We are reprinting this blog article, written by our good friend, Emily Swanson, president of Holy Cow! Consulting, which takes a deeper look into the importance of measuring congregational health.
When taking the Congregation Assessment Tool, we measure how satisfied members are in each congregation. While we might know generally what makes us happy, this look at satisfaction digs deeper. When we talk about satisfaction we are talking about that sense of peaceful contentment when we sit in the pews with each other and work alongside each other – it is that feeling of belonging, and lack of discord. It is important to understand why we look at this to measure the vitality of congregations.
The word “satisfaction” or “satisfy” gets mixed reviews in the Bible. The Psalms speak of satisfaction as a way that God connects to his people. In Psalm 90:14, the writer entreats “Satisfy us in the morning with your loving kindness that we may rejoice and be glad all our days.” Psalms 145:16 expands this thought to include other creatures: “You open your hand, and satisfy the desire of every living thing.”
Other passages are not so sanguine. Paul sees the desire to satisfy others as an obstacle. “For do I now seek to satisfy men or God?” he asks in Galatians. As a tool of political expediency, we stray into the realm of the demonic. Mark tells us that “Pilate, wishing to satisfy the mob, released Barabbas for them, and after scourging Jesus handed Him over for crucifixion.”
In our experience, satisfaction in a church is rarely achieved by appealing to the mob, primarily because there are multiple mobs.

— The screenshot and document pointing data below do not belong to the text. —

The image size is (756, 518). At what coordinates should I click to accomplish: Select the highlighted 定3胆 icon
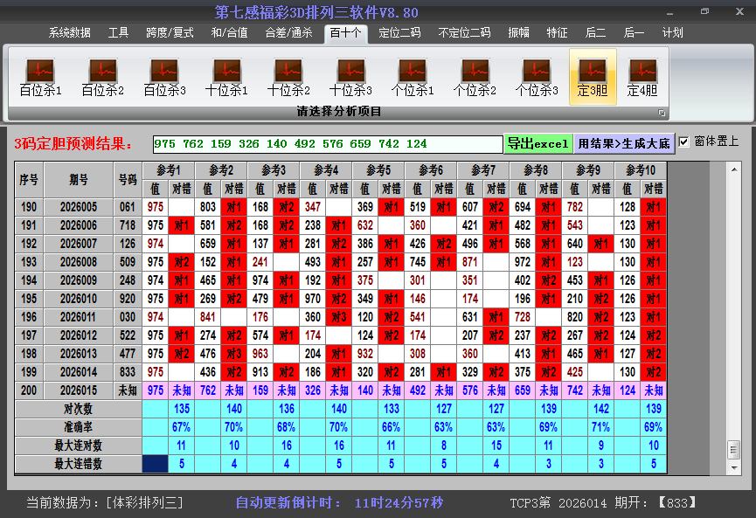pyautogui.click(x=593, y=77)
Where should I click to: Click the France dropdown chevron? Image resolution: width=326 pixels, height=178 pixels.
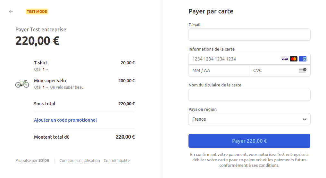click(x=305, y=119)
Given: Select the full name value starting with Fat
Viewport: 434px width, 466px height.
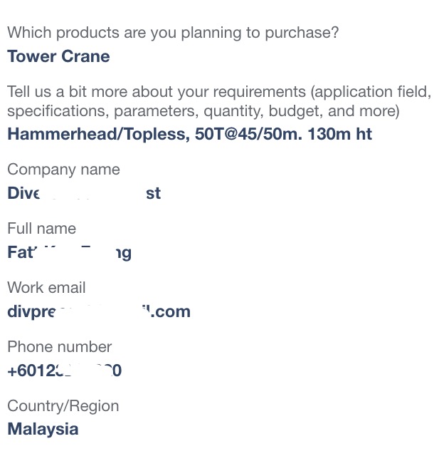Looking at the screenshot, I should (70, 253).
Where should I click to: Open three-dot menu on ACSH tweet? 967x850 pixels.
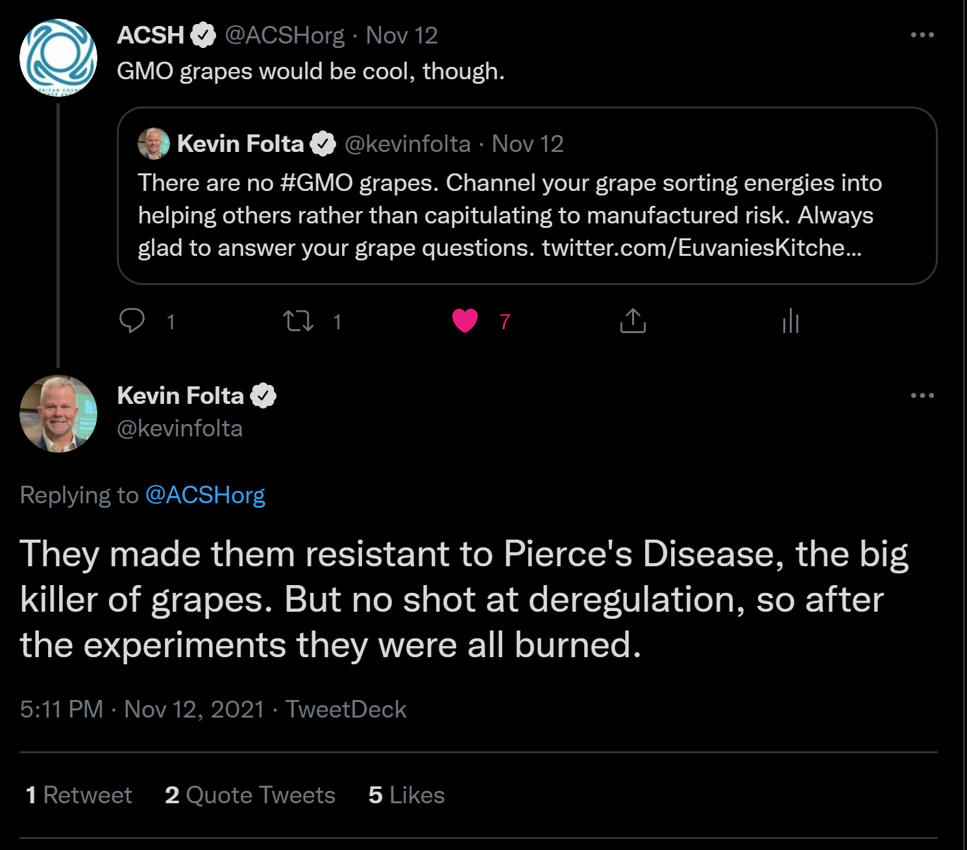click(922, 35)
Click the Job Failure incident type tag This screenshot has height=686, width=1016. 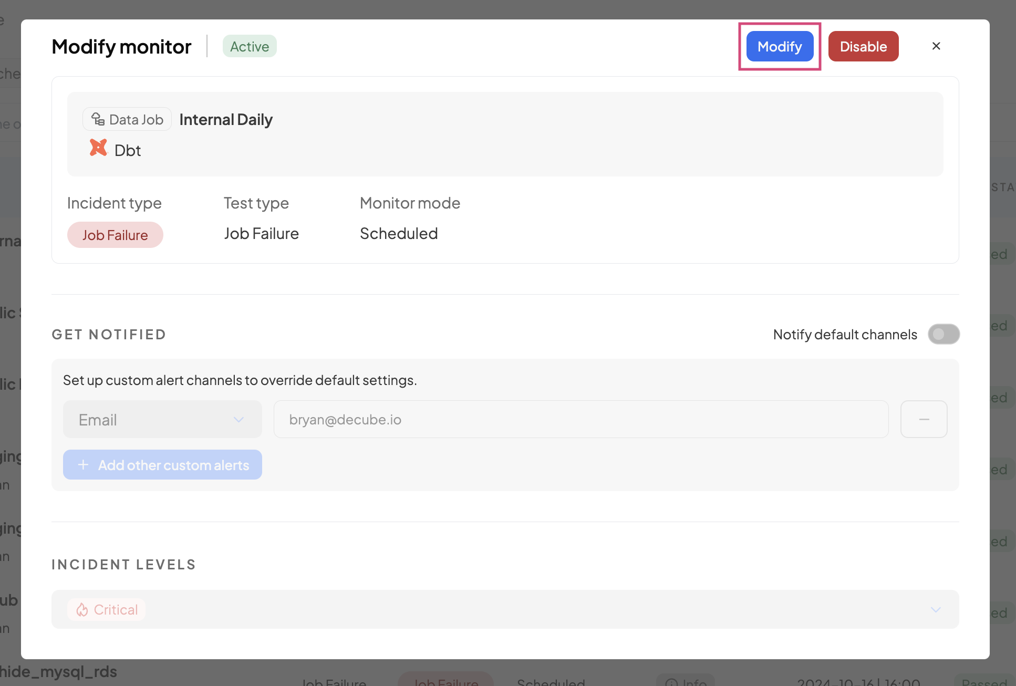(x=115, y=235)
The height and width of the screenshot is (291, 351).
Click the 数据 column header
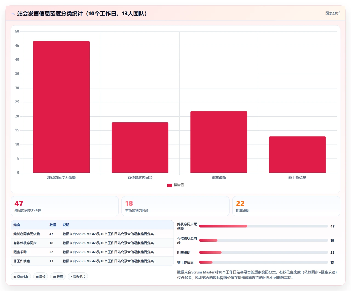point(53,225)
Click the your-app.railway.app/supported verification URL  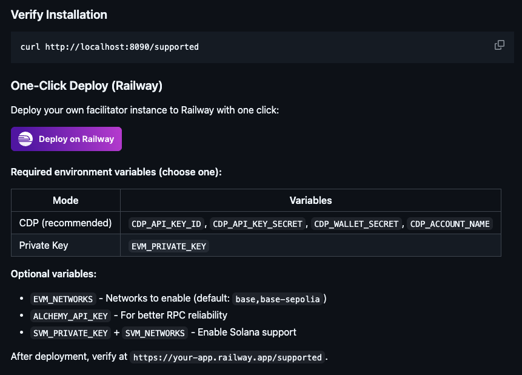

In truth, we find that what satisfies one mob often alienates another. Satisfaction is achieved by fulfilling a mission that does not ignore human desires but transcends them. It succinctly answers the question “why do we do what we do the way we do it?” This is the satisfaction that is coveted as a primary goal in life to be achieved through a direct, frontal assault on the rest of the universe. It is its own reward. Also importantly, there is another kind of satisfaction that is a by-product of other activities, like happiness is a by-product and can never be achieved by “trying to be happy.” Churches that land in the transformation quadrant are generally filled with members who have clarity about a mission that transcends them and draws them into an alternative reality where the Gospel is plausible and compelling…and satisfying.